Tenía mis dudas, pero esta tarde he salido de ellas. Siete de la tarde. Intento enviar un paquete postal. Saco el papel de mi turno. Tengo a dieciocho ciudadanos delante. Dos funcionarios. Calculo mi tiempo a la velocidad de despacho. No puedo esperar 40 minutos y me voy. ¿Solución? ¿Un servicio de compañía privada en el Polígono?
No hace demasiado tiempo, la oficina de Correos de Mahón tenía a sus funcionarios especializados: en un sector se entregaban cartas y paquetes, en el otro se recogían. Por un elemental principio de la división del trabajo, el ritmo era eficaz y las esperas del contribuyente relativamente breves. Ahora no. Ahora es el todos a todo. Todos se levantan. Todos buscan. Todos se cruzan. Todos desaparecen.
Podría pensar que es un problema de selección de personal. Pero no. Pienso mal. A alguien no le interesa un servicio postal eficaz, un servicio que pagamos todos. Alguien prefiere el caos y convencernos que para mandar un envío es mejor ir al Polígono, a una empresa privada. Con lo cual consiguen que el imbécil ciudadano que todos llevamos dentro pague con sus impuestos un servicio público, a la vez que debe pagar otra vez a una empresa privada que le sirve con más diligencia. Elemental.

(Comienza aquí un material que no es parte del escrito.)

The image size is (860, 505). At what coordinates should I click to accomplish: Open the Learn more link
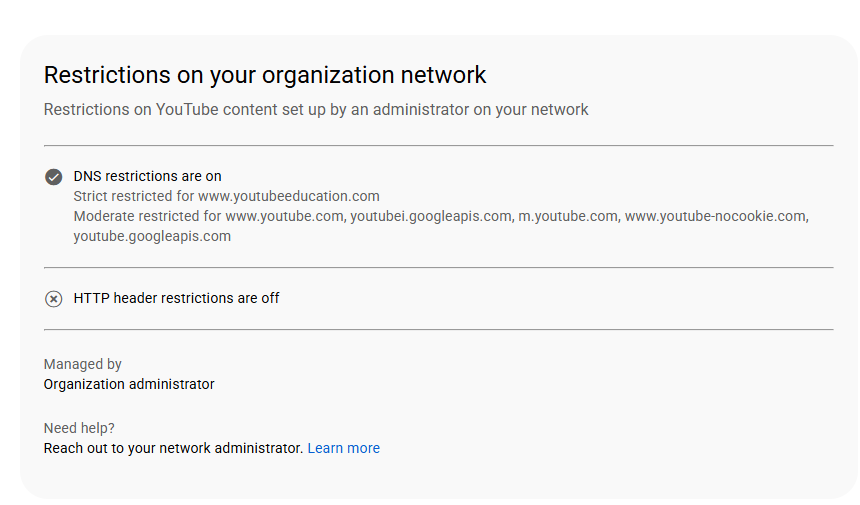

No es la primera ofensiva que sufre el servicio. Durante la Transición, unas huelgas salvajes de los trabajadores de Correos de entonces estaban animadas –y sufragadas– por las que posteriormente fueron compañías líderes del sector del "mailing".
¿Puede alguien rebatirme lo que digo?
¿Hasta cuándo el ciudadano imbécil que llevamos dentro, que traga con todo lo que le echen, va a estar de brazos cruzados?